> [Your goal] For this exercise, return only the lines in the records below from the one holding "The image size is (310, 194)." through the one holding "Instruction: Select thumbnail", including both, exactly as they appear and without pictures.
··········
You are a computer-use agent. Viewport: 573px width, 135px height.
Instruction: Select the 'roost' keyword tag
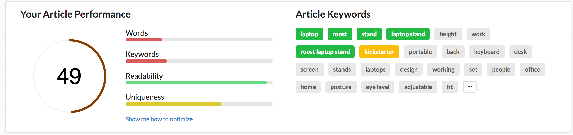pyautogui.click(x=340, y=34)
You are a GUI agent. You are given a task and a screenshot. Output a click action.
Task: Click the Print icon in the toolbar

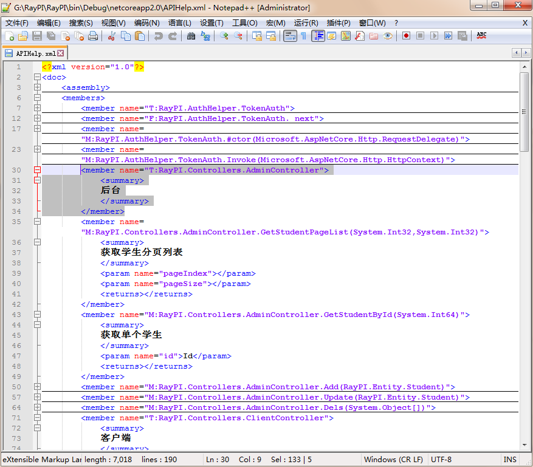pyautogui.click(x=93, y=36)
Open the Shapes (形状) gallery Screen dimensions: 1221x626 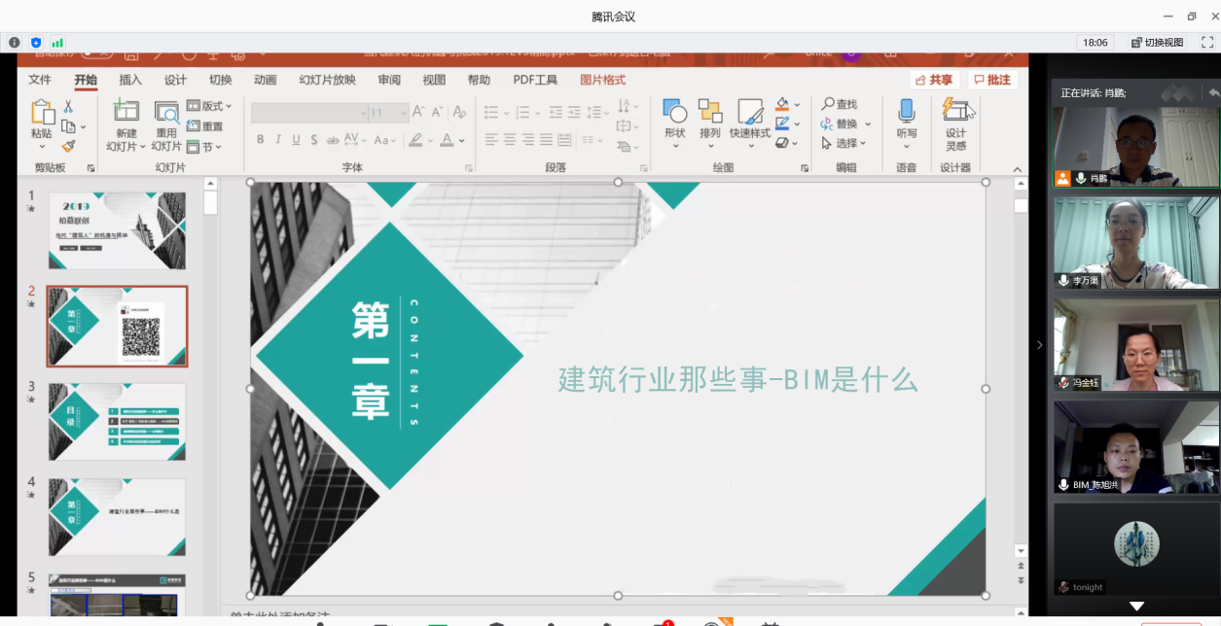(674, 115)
··········
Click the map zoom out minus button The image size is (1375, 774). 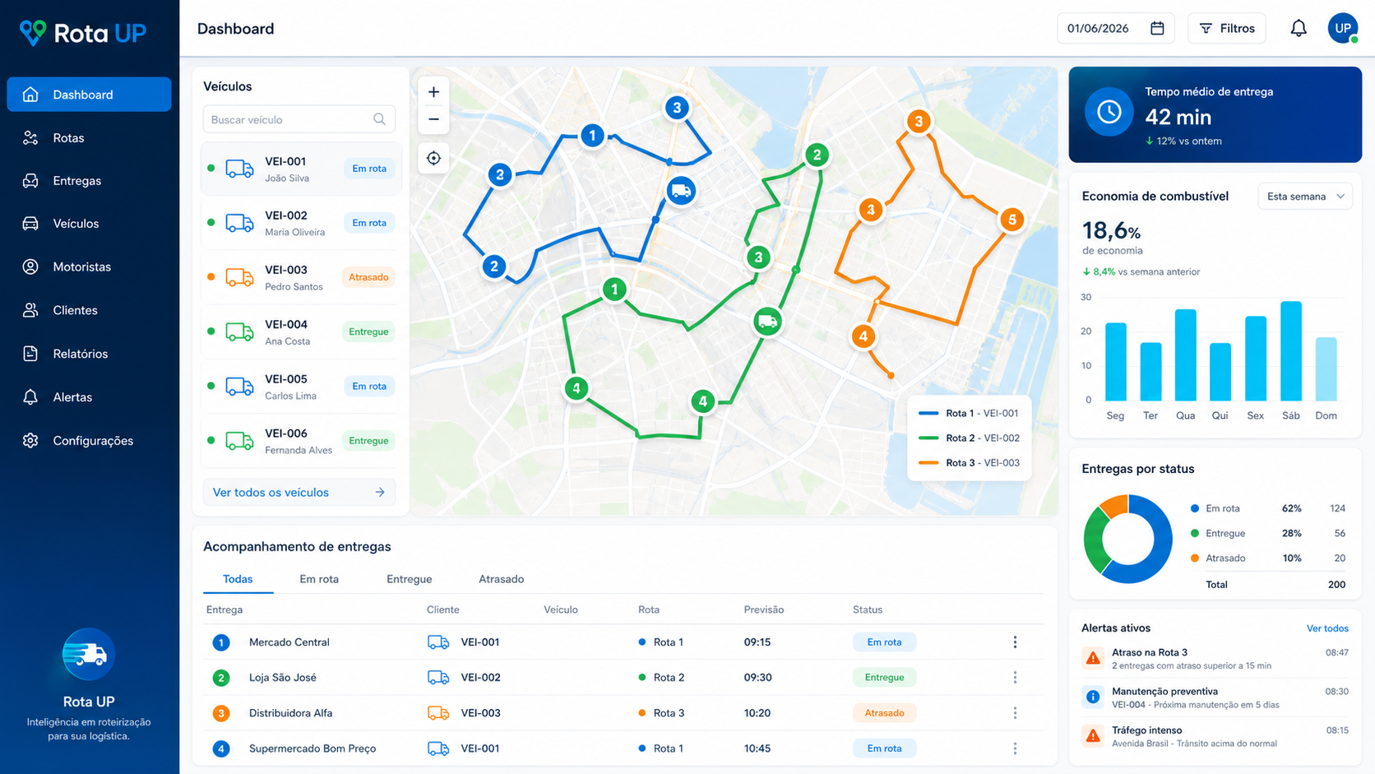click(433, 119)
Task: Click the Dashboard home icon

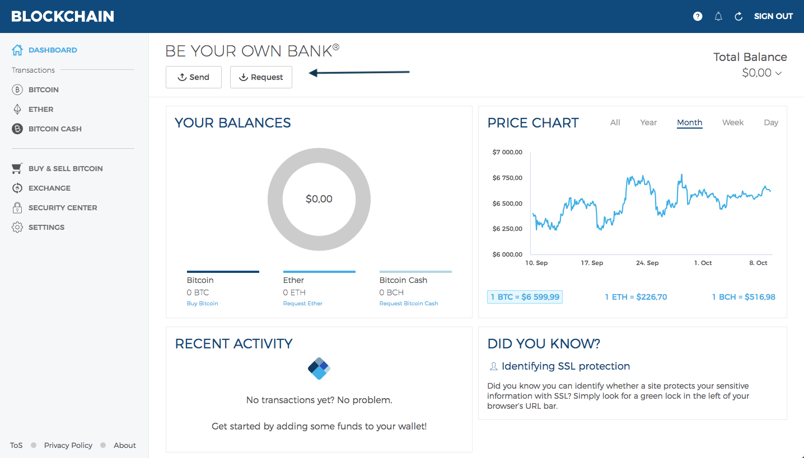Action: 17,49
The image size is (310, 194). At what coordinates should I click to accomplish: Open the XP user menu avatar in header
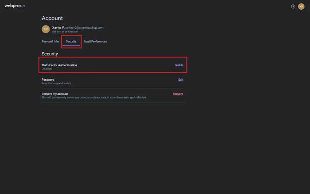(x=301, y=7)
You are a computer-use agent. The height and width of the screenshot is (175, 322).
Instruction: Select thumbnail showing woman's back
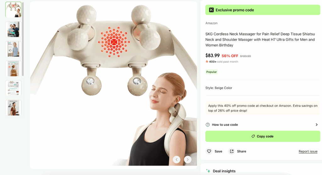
··········
> [Answer area]
The image size is (310, 194). At what coordinates should I click to accomplish: Open the XP user menu avatar in header
(x=301, y=7)
You are a computer-use agent. The height and width of the screenshot is (175, 322).
Instruction: Select thumbnail showing woman's back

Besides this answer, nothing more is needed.